* [Document excerpt]
★ ★ ★

Tuesday, August 30, 2016
Building Out That Family Tree Branch
Now that I've found a Polish resource ripe with all sorts of records dovetailing with my family's surnames and hometown, I've been able to add siblings to a previously sparse branch in my family tree. I never thought I'd be able to do that to a part of my family that was so foreign and out of reach, but with the right resources, anything is possible.
I've put the Poznań Project through its paces, using all the Polish surnames I could think of—on both my father's maternal side and his paternal side, just in case that mysterious "adopted" John T. McCann (alias Theodore Puhalski) would show up in town, as well. That meant searching for my known Laskowski, Jankowski and Gramlewicz surnames as well as the new ones that popped up in the process: tongue twisters like Olejniczak and Błaszczyk, plus names like Pogłodzinski and the more readable Giernatowski.
There were some surprises as I searched. For one thing, the Aktabowski surname that seemed so intertwined with my Laskowskis was nowhere to be found in the historic Province of Posen. Yet the twin spellings for the surname that my adopted grandfather—later known as John T. McCann—had used turned out to have one standardized spelling in that part of the country: Puchalski. That revelation, and the fact that there were several people by that name in the province, makes me wonder even more about his insistence that he knew nothing of his parents, and that his unexplained relationship to "Aunt Rose"—a woman born in Germany—may have had more to do with whoever did adopt him, if anyone. Relying solely on surnames, there is ample evidence that he could have had roots in Poznań, as well.

★ ★ ★

* [Problem details] Continue the family history post about searching Polish surnames in the Poznań Project, beginning after its final sentence.

[Dataset excerpts]
★ ★ ★

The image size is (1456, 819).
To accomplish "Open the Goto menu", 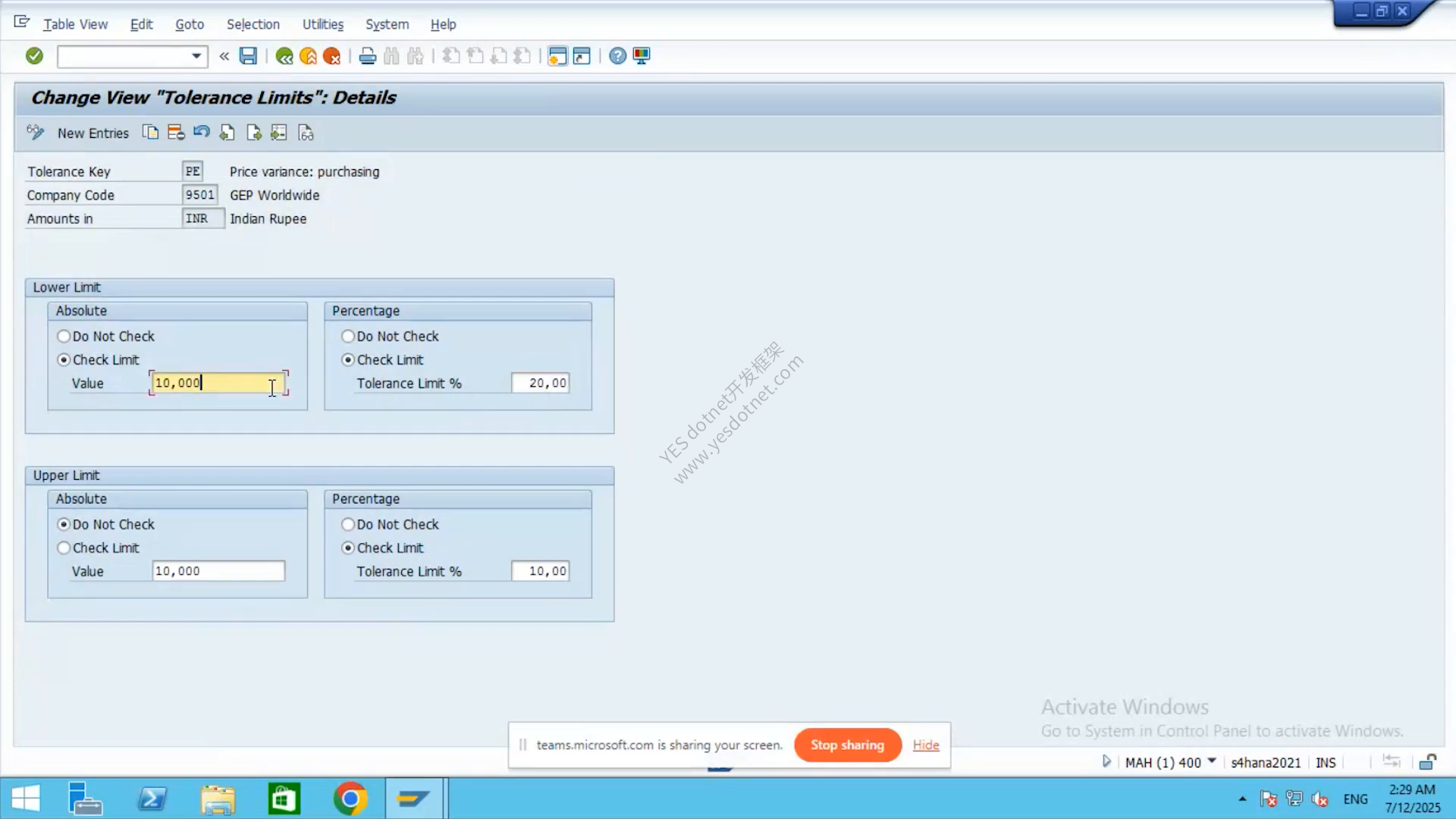I will click(190, 24).
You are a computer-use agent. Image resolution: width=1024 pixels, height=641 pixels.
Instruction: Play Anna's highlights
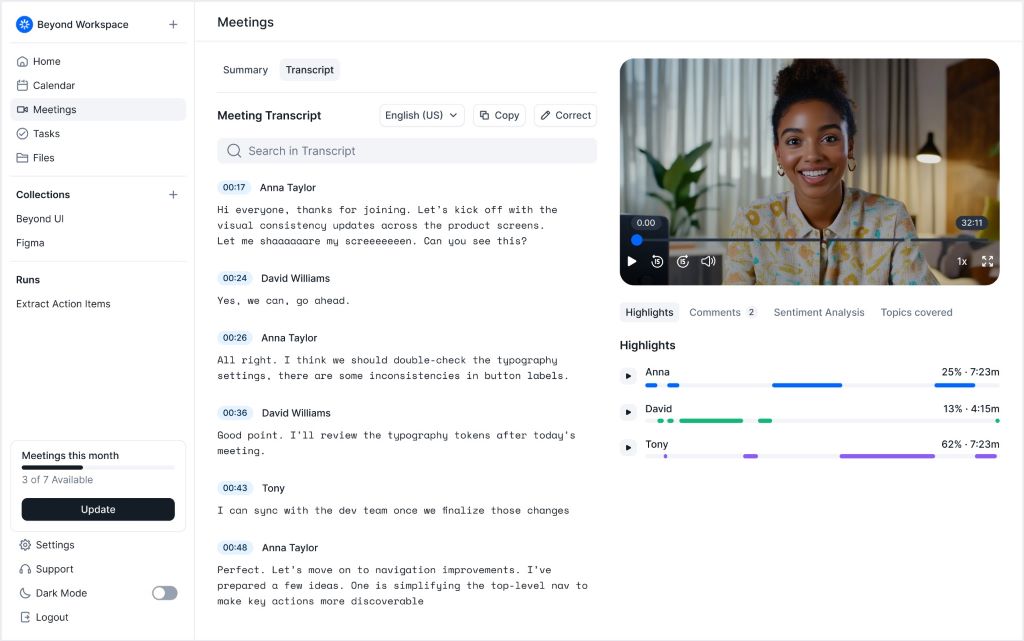(x=628, y=376)
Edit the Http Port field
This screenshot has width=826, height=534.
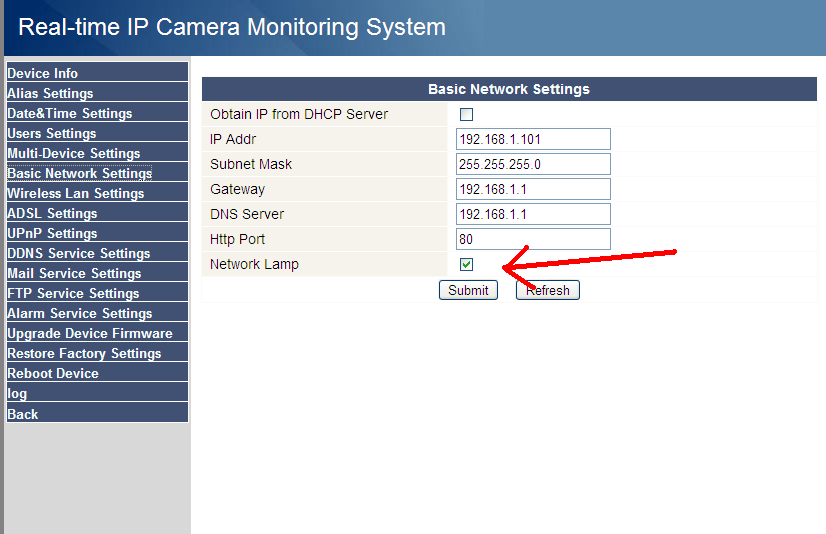coord(533,239)
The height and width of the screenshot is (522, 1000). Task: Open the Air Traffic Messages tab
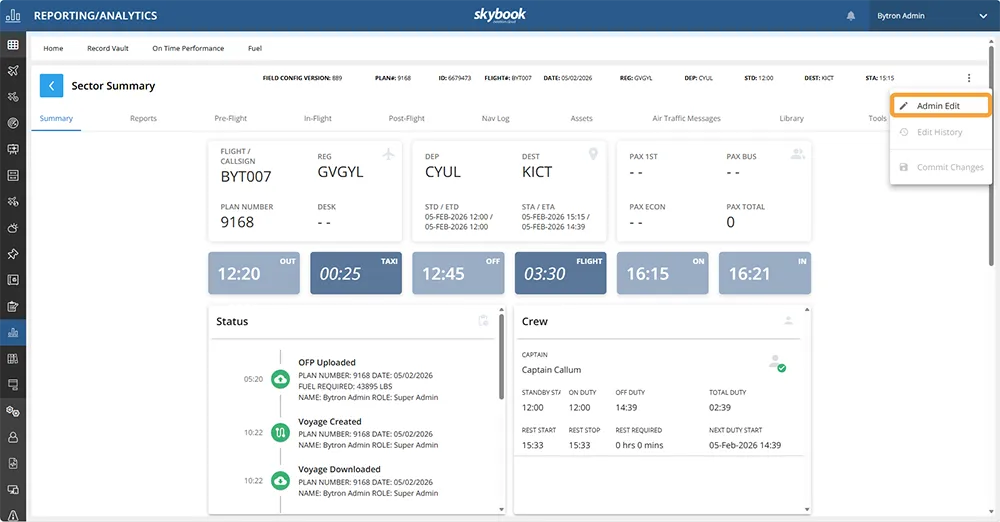(686, 119)
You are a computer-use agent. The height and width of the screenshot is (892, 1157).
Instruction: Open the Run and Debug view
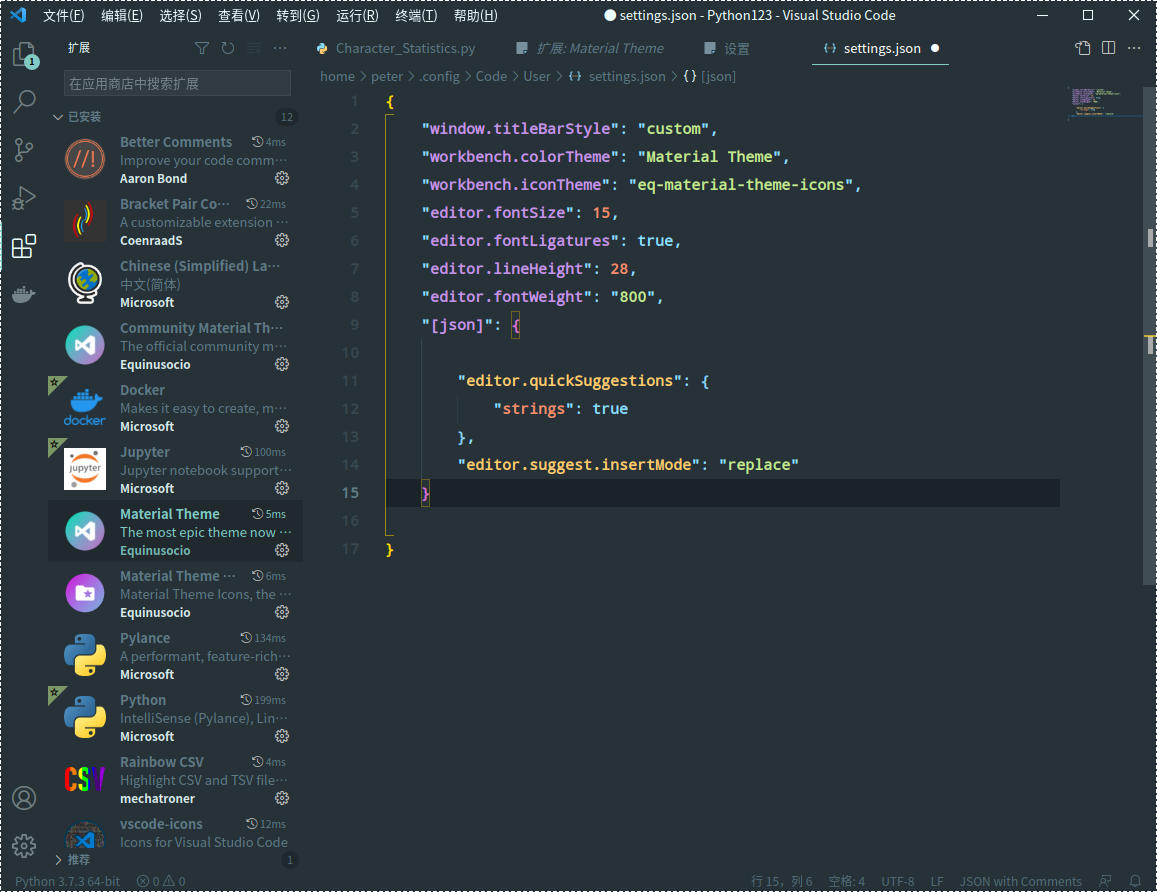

★ ★ ★

* [Exercise output]
The beauty of having this search facility at my fingertips is that I can leaf out (so to speak) this branch of my family tree, in hopes of having some path to identify distant cousins who show up on my DNA test results. I do have a few Polish matches at Family Tree DNA, but I've been hard pressed to come up with any rational explanation of how we might actually relate to each other. Now, at least I have some names of siblings of my great grandparents, and in the case of the females in that generation, not only the name of the men they married, but their parents' names, as well.
Of course, the next step, in trying to determine the surnames connected to this Polish line of my ancestry, is to bring those collateral lines forward, listing their descendants for as many generations as possible. This presents a problem in using a website such as the Poznań Project, owing to the limits of their time frame—they extend only to 1899. There are other Polish websites which likely have the material I'm seeking, true, but I cringe to think of having to do that mazurka with those online translation services again.
I pushed my luck on using this project, working as close to the cut off date as I could, trying to find marriage records for the children of the siblings I had found in earlier records in Poznań, and in a few cases, I did find some. But there's only so much that can be done with a finite collection like this.
On a lark, I took some of those very foreign sounding surnames and plugged them into Ancestry.com, to see if anything might show up—diacritical marks and all. I confess I wasn't expecting to see anything, especially in records from the U.S. But I did. There were only a few, but not only did they either match the exact spelling—minus the distinct Polish mars, of course—or they matched the phonetic rendering of the surname, given in anglicized equivalents. Astoundingly, they also matched given names of the husband and wife, plus approximated the dates of birth and marriage.
It appears my grandmother Sophie had cousins in America—and not just the American-born Gramlewicz cousins we had already found.
Above: "The Shepherd Boy," 1875 oil on canvas by Polish artist Tadeusz Ajdukiewicz; courtesy Wikipedia; in the public domain.